George Fiske was born October 22nd 1835 in Amherst, New Hampshire and raised on the family's farm. In 1858, at the age of 22, he moved west to Sacramento, California, looking for broader opportunities.
In the years following his removal to California, Fiske received extensive of photographic training. It is not known, however, from who he learned and when. However, in 1864 he was working as a freelance photographer in San Francisco.
He then relocated in 1879 to the Yosemite Valley, becoming its first year-round resident photographer, where he lived for the rest of his life.
Fiske established a long-running, though modest, photographic concession of landscape views and custom tourist portraits. He also began a routine for photographing the magnificence of the Valley, moving his equipment in a wheelbarrow, which he called, โCould Chaser.โ
Fiske became the close friend of Galen Clark, the two both being native to New Hampshire, born in towns only separated by a few miles.
By 1884 Fiske had begun to receive substantial recognition for his photographic work.
After seeing Fiske's prints on exhibition at the New Orleans World's Fair, the influential Philadelphia Photographer critic Edward L Wilson commented on the Fiske work, saying they were "gems of photographic art." Wilson expressed the opinion Fiske occupied the "front rank" in photography.
1884 was also the year, Fiske sent a selection of his photographs to London for the inspection of John Ruskin, who replied, "It is impossible to choose subjects more fitly or to do better work."
In 1904 a fire destroyed Fiske's house and studio, as well as two cameras, two lenses, three quarters of his glass-plate negatives, and a large portion of his stock of prints.
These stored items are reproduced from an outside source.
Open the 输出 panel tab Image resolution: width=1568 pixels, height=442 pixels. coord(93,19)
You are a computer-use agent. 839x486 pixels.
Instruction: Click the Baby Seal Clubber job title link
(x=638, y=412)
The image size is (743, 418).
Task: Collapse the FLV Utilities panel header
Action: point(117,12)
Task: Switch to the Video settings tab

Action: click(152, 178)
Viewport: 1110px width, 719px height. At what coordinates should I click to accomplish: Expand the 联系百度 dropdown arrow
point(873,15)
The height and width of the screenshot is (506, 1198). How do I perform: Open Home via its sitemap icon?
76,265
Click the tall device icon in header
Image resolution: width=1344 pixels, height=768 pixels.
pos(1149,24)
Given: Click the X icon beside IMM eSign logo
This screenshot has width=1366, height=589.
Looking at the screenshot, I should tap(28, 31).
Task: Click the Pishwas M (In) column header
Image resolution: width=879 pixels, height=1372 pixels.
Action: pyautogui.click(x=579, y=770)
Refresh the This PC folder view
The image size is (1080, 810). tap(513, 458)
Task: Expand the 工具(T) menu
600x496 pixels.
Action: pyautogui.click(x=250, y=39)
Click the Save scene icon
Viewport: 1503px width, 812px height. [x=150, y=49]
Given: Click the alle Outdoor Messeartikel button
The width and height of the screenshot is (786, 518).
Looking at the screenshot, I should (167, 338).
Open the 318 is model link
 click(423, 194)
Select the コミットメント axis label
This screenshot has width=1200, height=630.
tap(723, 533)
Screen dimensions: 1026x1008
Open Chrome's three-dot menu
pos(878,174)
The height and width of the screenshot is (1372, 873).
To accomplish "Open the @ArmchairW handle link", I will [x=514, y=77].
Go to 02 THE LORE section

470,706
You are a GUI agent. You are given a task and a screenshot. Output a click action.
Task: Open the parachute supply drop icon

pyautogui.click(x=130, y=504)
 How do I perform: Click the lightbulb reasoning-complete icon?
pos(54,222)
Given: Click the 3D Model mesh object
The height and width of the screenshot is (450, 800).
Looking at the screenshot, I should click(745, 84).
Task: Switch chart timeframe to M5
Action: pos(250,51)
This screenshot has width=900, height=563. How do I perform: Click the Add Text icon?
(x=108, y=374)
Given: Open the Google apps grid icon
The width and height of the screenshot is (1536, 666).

After the deaths of Galen Clark in 1910 and Fiske's second wife Carrie in 1917, Fiske become very despondent. In 1918, facing dim business prospects and suffering intensely from a brain tumor resulting in severe headaches (possibly caused by the use of photographic chemicals used in developing), George Fiske committed suicide on October 21st, one day before his eighty-third birthday. He was buried next to Galen Clark and his wife Carrie in Yosemite's Pioneer Cemetery.